##### Supplied entries #####

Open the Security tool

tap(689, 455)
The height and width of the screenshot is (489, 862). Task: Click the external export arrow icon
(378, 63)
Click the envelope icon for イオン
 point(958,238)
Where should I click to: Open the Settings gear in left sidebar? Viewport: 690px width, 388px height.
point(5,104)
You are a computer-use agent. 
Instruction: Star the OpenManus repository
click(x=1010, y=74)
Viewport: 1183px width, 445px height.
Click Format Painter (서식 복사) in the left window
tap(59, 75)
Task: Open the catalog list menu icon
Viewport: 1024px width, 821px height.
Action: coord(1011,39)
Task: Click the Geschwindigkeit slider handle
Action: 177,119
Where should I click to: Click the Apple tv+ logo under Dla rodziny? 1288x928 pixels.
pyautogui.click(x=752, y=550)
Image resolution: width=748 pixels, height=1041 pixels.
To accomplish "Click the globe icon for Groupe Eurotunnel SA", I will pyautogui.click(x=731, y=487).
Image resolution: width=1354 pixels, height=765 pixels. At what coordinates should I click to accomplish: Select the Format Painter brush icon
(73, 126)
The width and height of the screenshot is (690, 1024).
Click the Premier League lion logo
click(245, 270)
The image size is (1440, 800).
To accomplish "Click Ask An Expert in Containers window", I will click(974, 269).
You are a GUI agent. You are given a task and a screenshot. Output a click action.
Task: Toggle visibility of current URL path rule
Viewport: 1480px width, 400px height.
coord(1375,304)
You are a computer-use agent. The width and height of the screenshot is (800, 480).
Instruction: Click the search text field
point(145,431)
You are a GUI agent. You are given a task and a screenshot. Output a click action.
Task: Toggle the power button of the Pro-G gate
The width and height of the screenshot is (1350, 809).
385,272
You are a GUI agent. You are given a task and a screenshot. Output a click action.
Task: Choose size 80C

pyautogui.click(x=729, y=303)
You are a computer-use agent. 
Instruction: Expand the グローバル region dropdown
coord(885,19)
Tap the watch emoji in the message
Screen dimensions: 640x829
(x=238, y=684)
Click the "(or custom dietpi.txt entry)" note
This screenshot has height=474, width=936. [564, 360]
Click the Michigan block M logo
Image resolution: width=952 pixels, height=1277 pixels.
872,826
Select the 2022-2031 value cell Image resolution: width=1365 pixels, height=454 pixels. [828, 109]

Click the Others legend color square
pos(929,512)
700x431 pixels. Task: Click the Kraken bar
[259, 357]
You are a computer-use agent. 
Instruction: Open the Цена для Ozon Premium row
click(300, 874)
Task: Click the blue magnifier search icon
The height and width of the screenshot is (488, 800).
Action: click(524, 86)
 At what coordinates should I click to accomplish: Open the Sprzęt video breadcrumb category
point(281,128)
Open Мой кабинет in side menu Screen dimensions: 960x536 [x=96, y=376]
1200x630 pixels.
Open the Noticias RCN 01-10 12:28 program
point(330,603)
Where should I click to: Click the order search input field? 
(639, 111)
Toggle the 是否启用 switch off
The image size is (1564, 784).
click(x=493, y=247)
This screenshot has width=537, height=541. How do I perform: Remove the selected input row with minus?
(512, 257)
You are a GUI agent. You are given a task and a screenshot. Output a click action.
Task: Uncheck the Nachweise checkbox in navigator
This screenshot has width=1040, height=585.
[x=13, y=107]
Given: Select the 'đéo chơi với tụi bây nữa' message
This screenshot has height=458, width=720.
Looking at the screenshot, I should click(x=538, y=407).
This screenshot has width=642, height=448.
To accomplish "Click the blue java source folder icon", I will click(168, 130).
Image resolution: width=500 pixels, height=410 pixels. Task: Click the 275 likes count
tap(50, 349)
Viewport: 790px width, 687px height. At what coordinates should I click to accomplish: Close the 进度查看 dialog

#####

### Task brief
Set each line down exactly, beginning at the one containing "This screenshot has height=458, width=720." and ending at the last line of the material above.

### Response area
This screenshot has height=458, width=720.
Looking at the screenshot, I should click(x=538, y=407).
This screenshot has width=642, height=448.
To accomplish "Click the blue java source folder icon", I will click(168, 130).
Image resolution: width=500 pixels, height=410 pixels. Task: Click the 275 likes count
tap(50, 349)
Viewport: 790px width, 687px height. At what coordinates should I click to accomplish: Close the 进度查看 dialog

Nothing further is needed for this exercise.